How does Brier score change with number of predictions?
questions_myPredictions_analysis_binary %>%
tidyr::pivot_longer(cols = dplyr::starts_with("Brier")) %>%
dplyr::mutate(name = gsub("Brier_", "", name)) %>%
dplyr::mutate(name = paste(toupper(substring(name, 1, 1)), substring(name, 2), sep = "")) %>%
ggplot2::ggplot() +
ggplot2::geom_point(
ggplot2::aes(x = np,
y = value,
color = factor(name)),
alpha = 0.01) +
ggplot2::geom_smooth(
ggplot2::aes(x = np,
y = value,
color = factor(name),
weight = Weight_Resolve),
alpha = 0.1) +
ggplot2::facet_wrap(
ggplot2::vars(obs),
nrow = 2) +
ggplot2::theme_classic() +
ggplot2::labs(y = "Brier score",
color = "Predictor")
#> `geom_smooth()` using method = 'gam' and formula 'y ~ s(x, bs = "cs")'
#> Warning: Removed 3190 rows containing non-finite values (stat_smooth).

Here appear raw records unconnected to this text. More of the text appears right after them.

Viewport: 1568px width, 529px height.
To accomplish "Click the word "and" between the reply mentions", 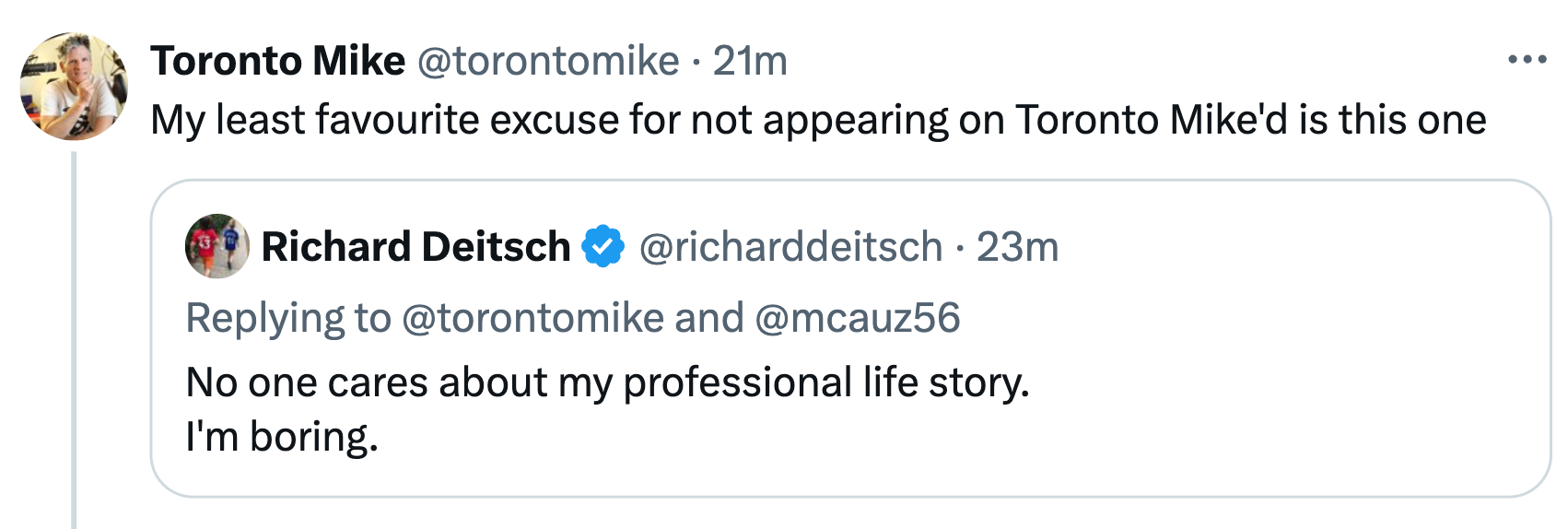I will click(708, 318).
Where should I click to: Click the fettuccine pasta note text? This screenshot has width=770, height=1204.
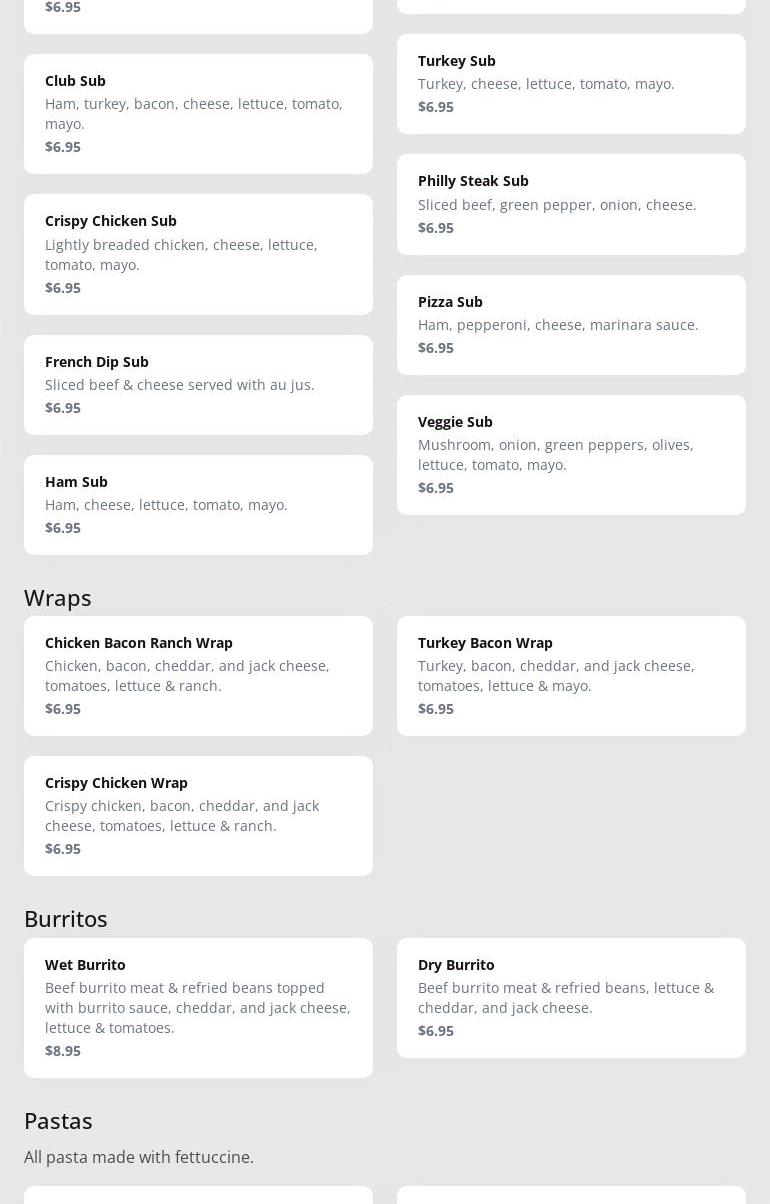139,1157
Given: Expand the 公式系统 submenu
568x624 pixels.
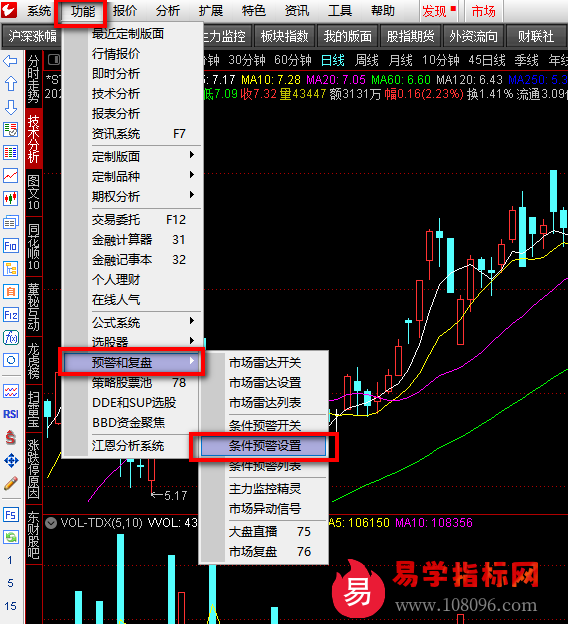Looking at the screenshot, I should point(144,322).
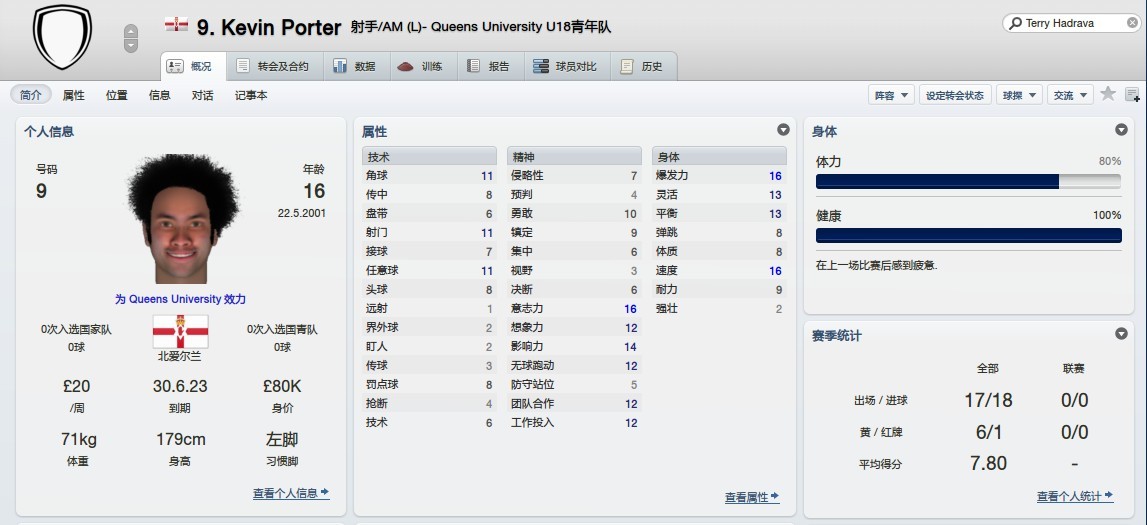
Task: Expand the 身体 panel options arrow
Action: point(1121,130)
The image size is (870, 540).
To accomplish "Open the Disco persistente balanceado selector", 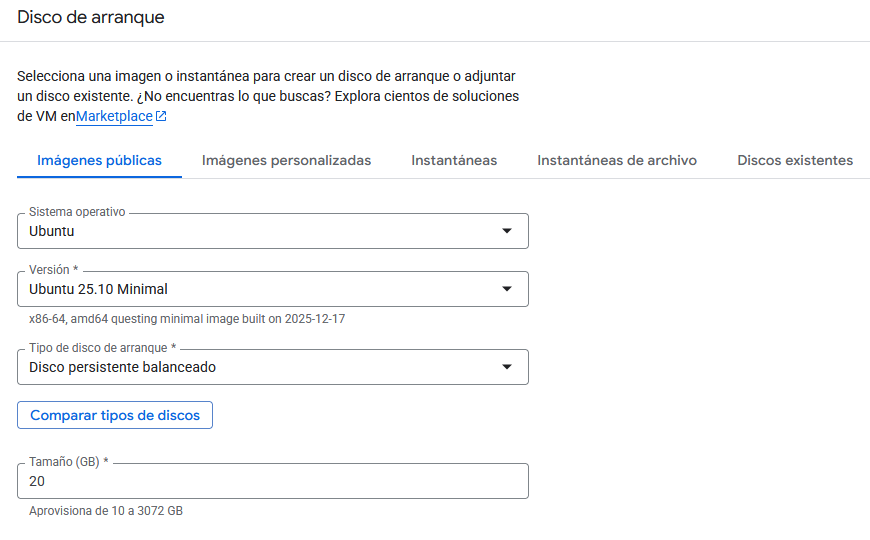I will tap(260, 368).
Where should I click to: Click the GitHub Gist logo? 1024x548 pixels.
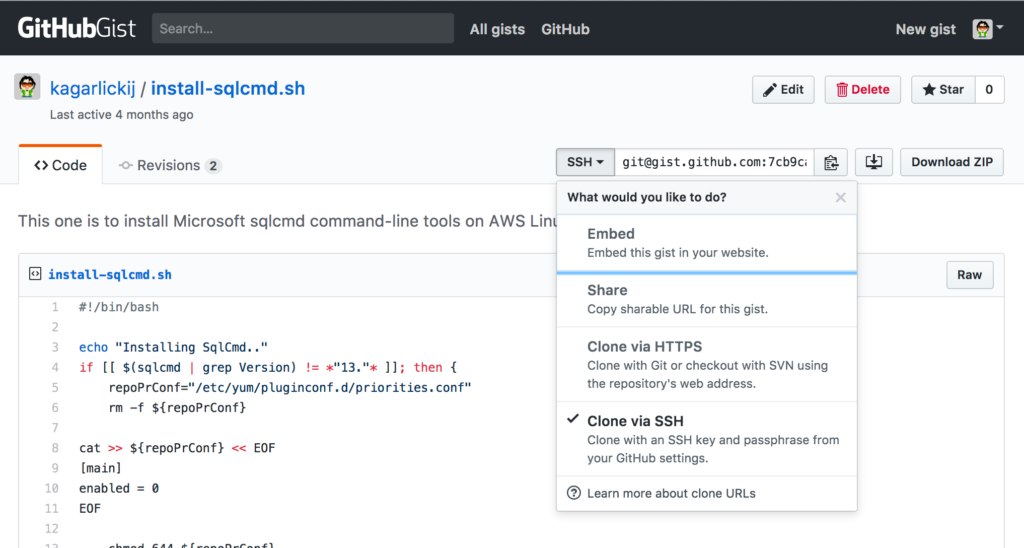coord(77,28)
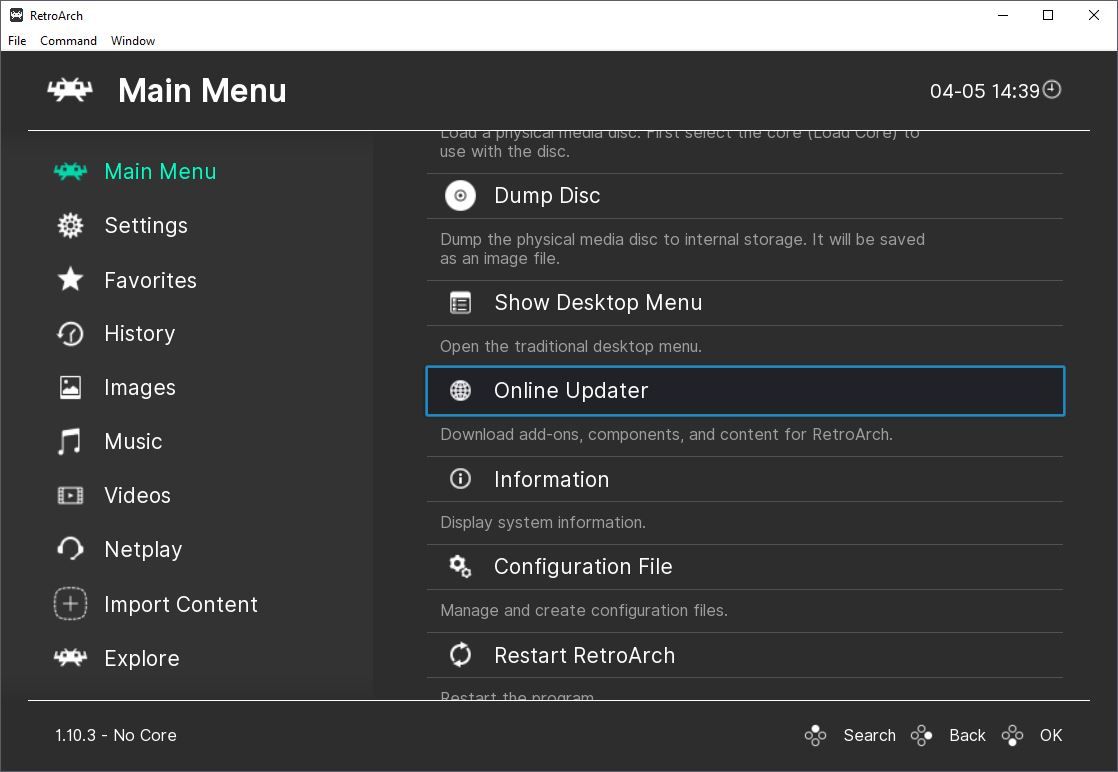Click the Search button in footer
The height and width of the screenshot is (772, 1118).
[868, 735]
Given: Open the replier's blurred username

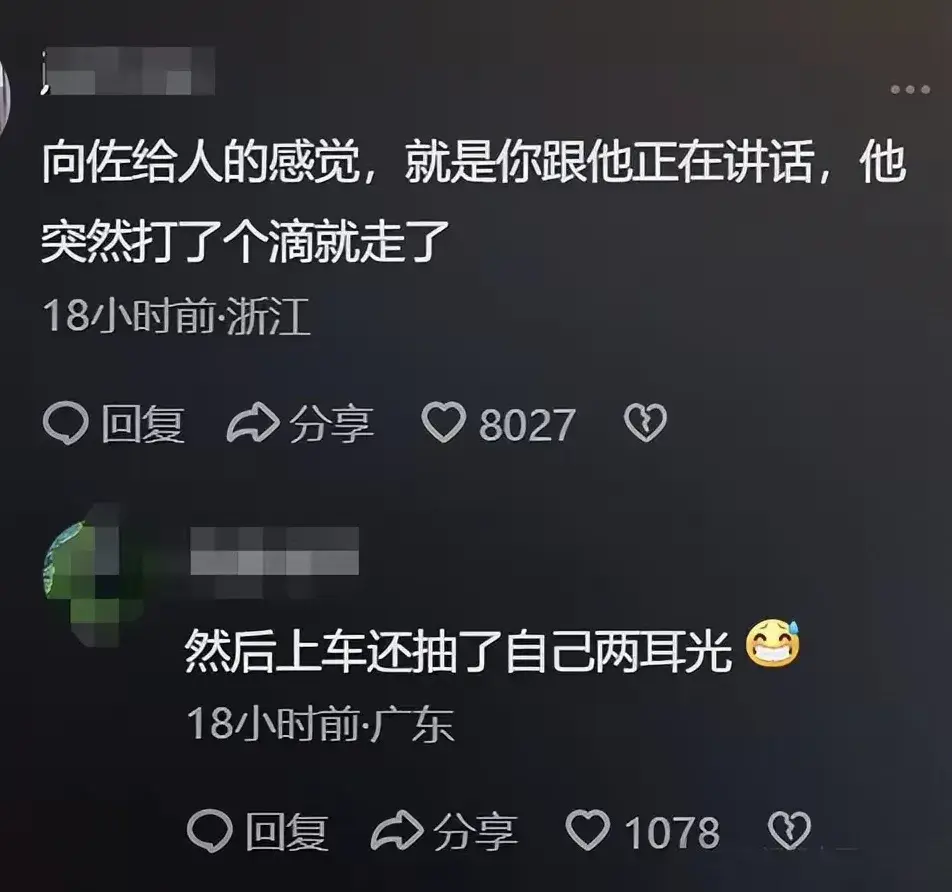Looking at the screenshot, I should point(274,551).
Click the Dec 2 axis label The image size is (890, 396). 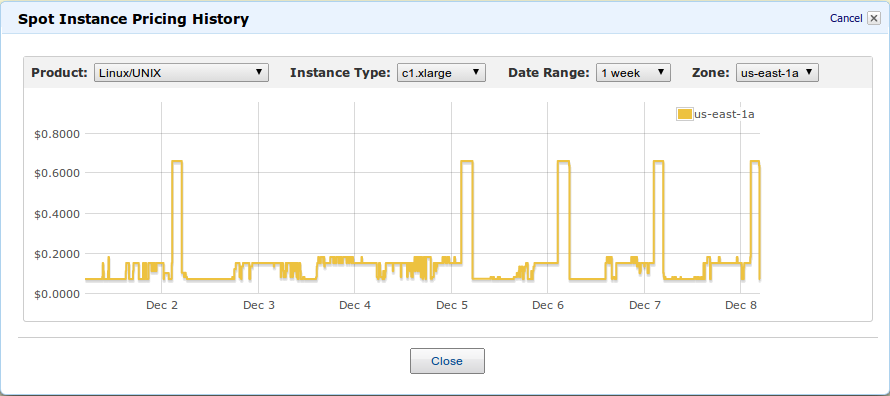[162, 305]
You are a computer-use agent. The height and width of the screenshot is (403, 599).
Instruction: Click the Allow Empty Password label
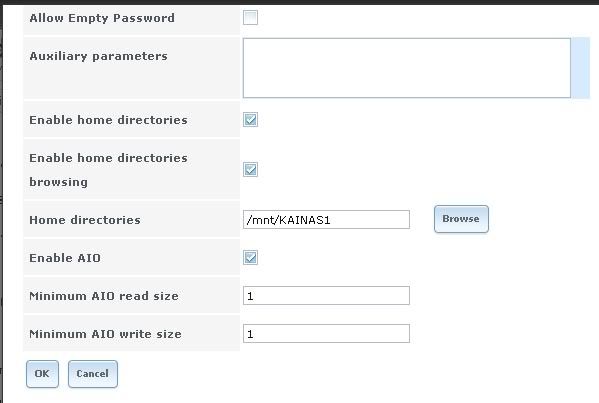tap(102, 18)
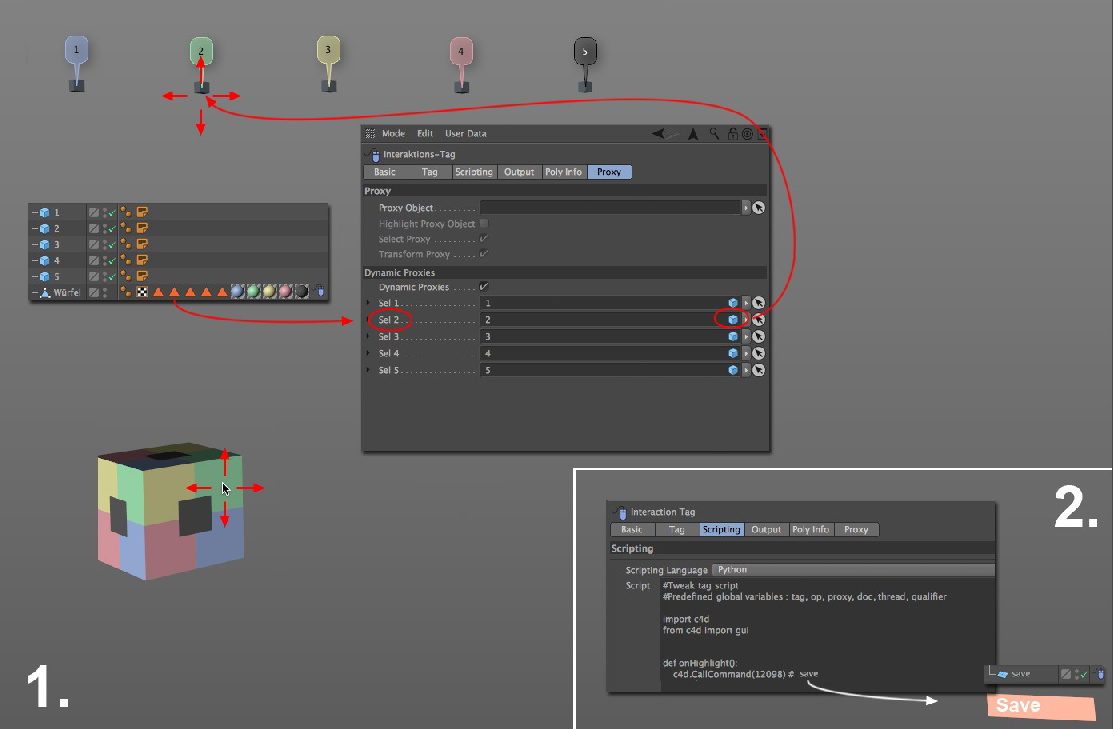Toggle layer box of object 5

pyautogui.click(x=94, y=276)
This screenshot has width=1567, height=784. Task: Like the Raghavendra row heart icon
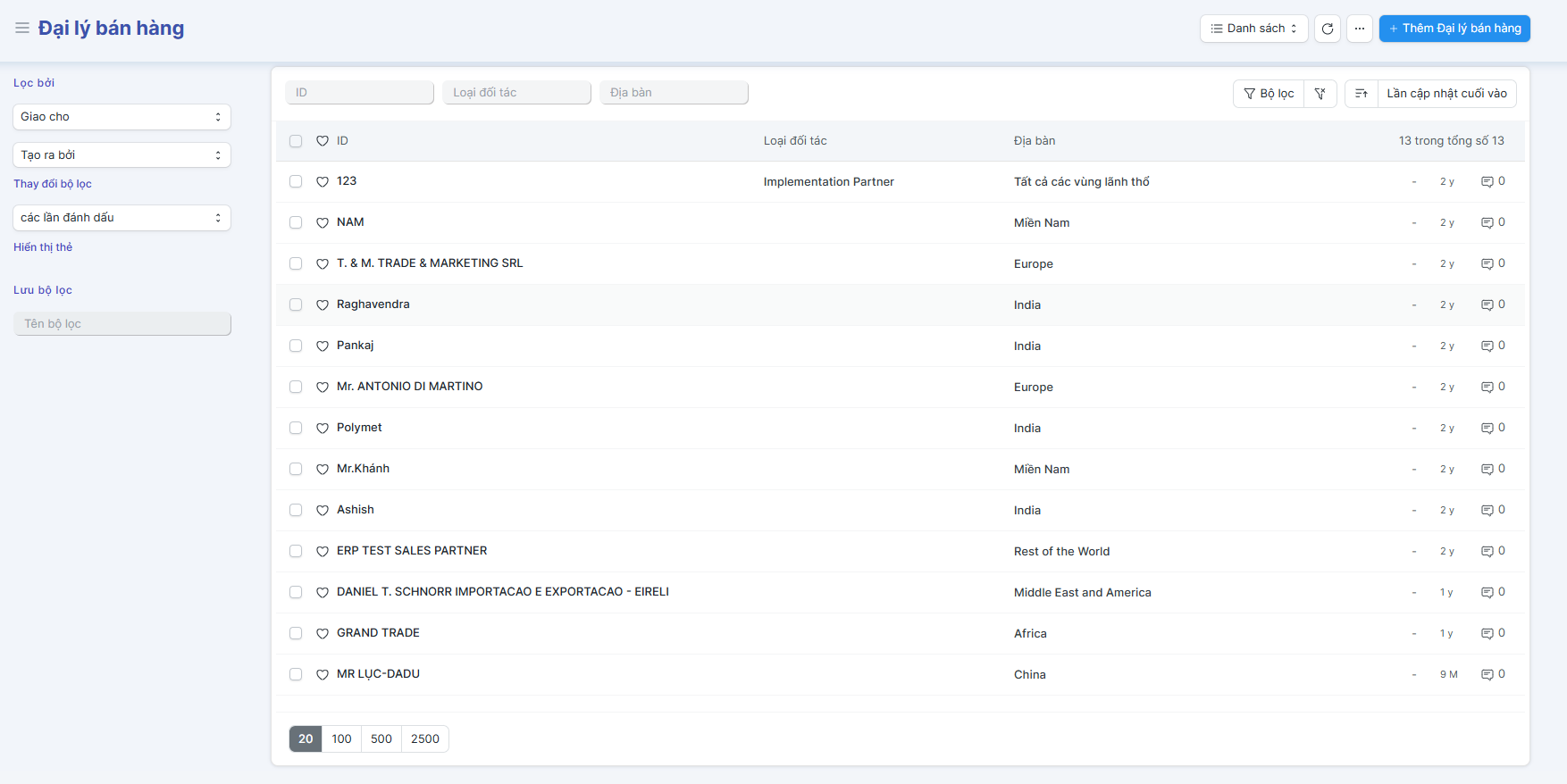pos(323,305)
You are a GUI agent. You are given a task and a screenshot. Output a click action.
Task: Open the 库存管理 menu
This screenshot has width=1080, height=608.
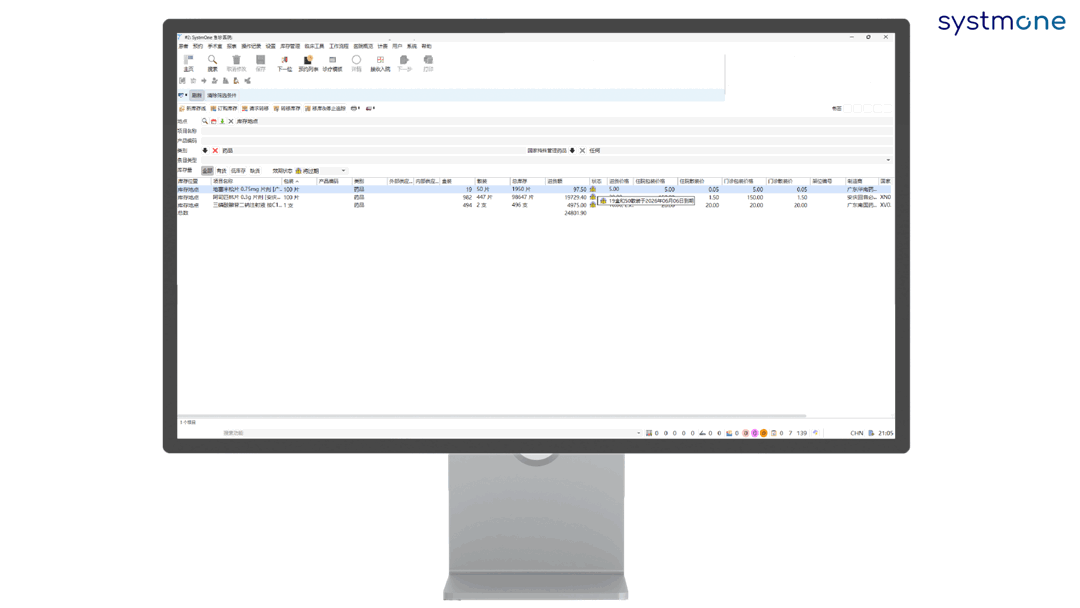(x=290, y=46)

#> Warning: Removed 3190 rows containing missing values (geom_point).
plot of chunk unnamed-chunk-18
How does Relative Log score change as percent of question open time decreases?
questions_myPredictions_analysis_binary %>%
ggplot2::ggplot() +
ggplot2::geom_line(
ggplot2::aes(x = Cum_Close_Pct,
y = Cum_RelLogScore_met,
color = factor(id)),
alpha = 0.5) +
ggplot2::geom_smooth(
ggplot2::aes(x = Cum_Close_Pct,
y = Cum_RelLogScore_met,
weight = Weight_Close),
alpha = 0.5) +
ggplot2::facet_wrap(
ggplot2::vars(obs),
nrow = 2) +
ggplot2::geom_hline(yintercept = 0) +
ggplot2::theme_classic() +
ggplot2::coord_cartesian(xlim = c(-0.1, 1.1),
ylim = c(-0.5, 0.5)) +
ggplot2::guides(color = FALSE)
#> `geom_smooth()` using method = 'gam' and formula 'y ~ s(x, bs = "cs")'
#> Warning: Removed 44 rows containing non-finite values (stat_smooth).
#> Warning: Removed 44 row(s) containing missing values (geom_path).
plot of chunk unnamed-chunk-19
How does the Log score change as percent of question open time decreases?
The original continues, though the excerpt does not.